Не только у Павла Васильевича — у всех нас».

3

— Я сама видела: они целовались! — шепчет Марина. — Я дверь из тамбура открыла, а они — целуются! Ну как меня увидели — сразу сели так строго, будто ни в чем не бывало. Я даже глазам своим не поверила!

Ника бы тоже не поверила, сколько бы Марина ни говорила «у них роман, у них роман!». ДэДэ и Зиночка! Он же старый совсем, лет сорок, наверное! А Зиночка — три года после института, значит, лет двадцать пять. Что она в нем нашла?

С другой стороны — чего удивляться? Вот Гоша еще когда рассказал, что Зиночка к ДэДэ тайком в гости ходит, — и Марина сама потом говорила: «У них роман, у них роман!» Что ж не целоваться, если роман?

ДэДэ и Зиночка едут в соседнем купе. Едут вдвоем — плацкартный вагон полупустой: всего народу — шумная студенческая компания в одном конце и десять человек их экспедиции — в другом. Десять человек — значит, три купе: ДэДэ и Зиночка, мальчишки из восьмого класса и Ника с друзьями.

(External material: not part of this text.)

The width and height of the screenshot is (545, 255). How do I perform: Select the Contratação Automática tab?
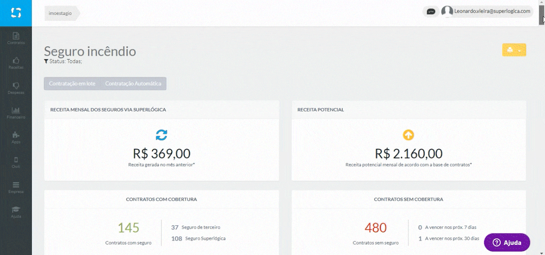[x=133, y=84]
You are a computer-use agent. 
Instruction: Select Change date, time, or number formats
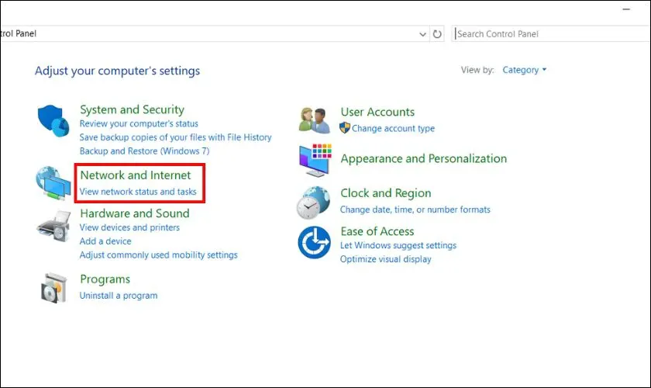(415, 210)
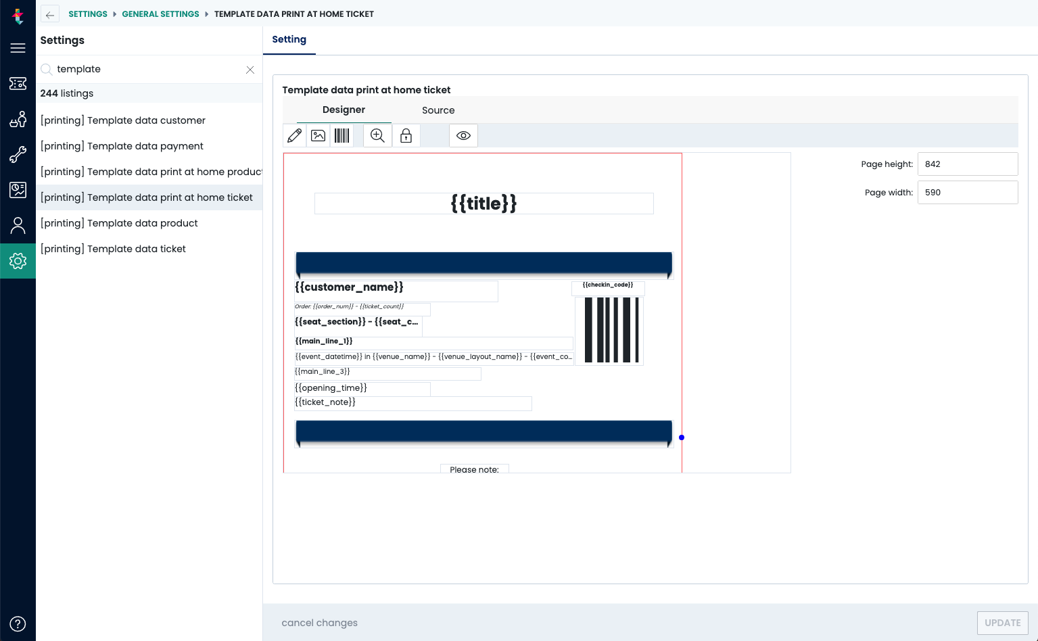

ДэДэ — классный руководитель в восьмом классе, и мальчишки, очевидно, его любимцы. Нике они сразу не понравились: заносчивые, громогласные, грубоватые. Только загрузились в поезд, сразу разложили у себя в купе еду, открыли консервы, начали есть, а никого не позвали, только ДэДэ, но тот отказался. Так они и едут сами по себе всю дорогу, будто в какой-то свой отдельный поход.

Вот и сейчас — пахнет вареной курицей и консервированными овощами. Ника сглатывает слюну. Они в дороге уже почти сутки, она немного устала. Стучат колеса поезда, за окном — маленькие неказистые домики, небольшие рощицы чахлых деревьев, телеграфные столбы, редкие полустанки. Уже вечер, но все еще светло.

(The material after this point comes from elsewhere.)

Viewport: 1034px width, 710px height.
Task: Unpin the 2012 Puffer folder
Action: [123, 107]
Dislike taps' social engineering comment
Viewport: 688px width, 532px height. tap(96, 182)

«Белая ночь за окном, Белое море впереди», — думает Ника.

— Ты как хочешь, — говорит Марина, — а я лягу спать.

Через минуту она уже в спальнике, укрывшись с головой. Только нос торчит, да еще — прядка каштановых волос.

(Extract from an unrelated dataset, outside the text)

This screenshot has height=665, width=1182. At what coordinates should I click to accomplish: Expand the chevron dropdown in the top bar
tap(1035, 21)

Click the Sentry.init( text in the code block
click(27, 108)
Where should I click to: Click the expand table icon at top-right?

Лева тоже спит, на верхней полке. Гоша минут пятнадцать назад сказал, что пойдет почистить зубы — да так и не вернулся.

«Может, случилось чего?» — думает Ника и выходит из купе.

Проходя по коридору, бросает быстрый взгляд на Зиночку и ДэДэ. Нет, вовсе не целуются — сидят каждый на своем месте. Зиночка вроде читает, ДэДэ смотрит в окно или дремлет.

Ника открывает дверь тамбура. Пахнет нагретым за день железом, машинным маслом, горьким табачным дымом, железнодорожной пылью.

У окна одиноко стоит Гоша.

— Ты чего? — спрашивает Ника.

— Стою, — отвечает мальчик, — в окошко смотрю.

— Можно я с тобой?

— Пожалуйста.

Они стоят рядом. Если скосить глаза, можно увидеть в холодном свете северного солнца Гошин профиль — такой знакомый, со вздернутым носом, припухшими губами. Если смотреть за окно — тот же холодный свет, те же домики, те же рощицы и столбы, уже который час подряд.

— Я считаю, Марина не должна была себе их забирать, — говорит Ника.

— Кого? — спрашивает Гоша.

— «Херушингу», — шепчет Ника, — пистолеты Алурина. Помнишь, он ведь тебе их давал, сказал еще «легко взять, трудно выпустить».

— Да-да, помню, — поднимает голову Гоша, — «Херушингу-2001», 45-й калибр, магазин на 20 патронов, специальная модель с увеличенной убойной силой. Жалко, патронов всего одна коробка осталась. Может не хватить.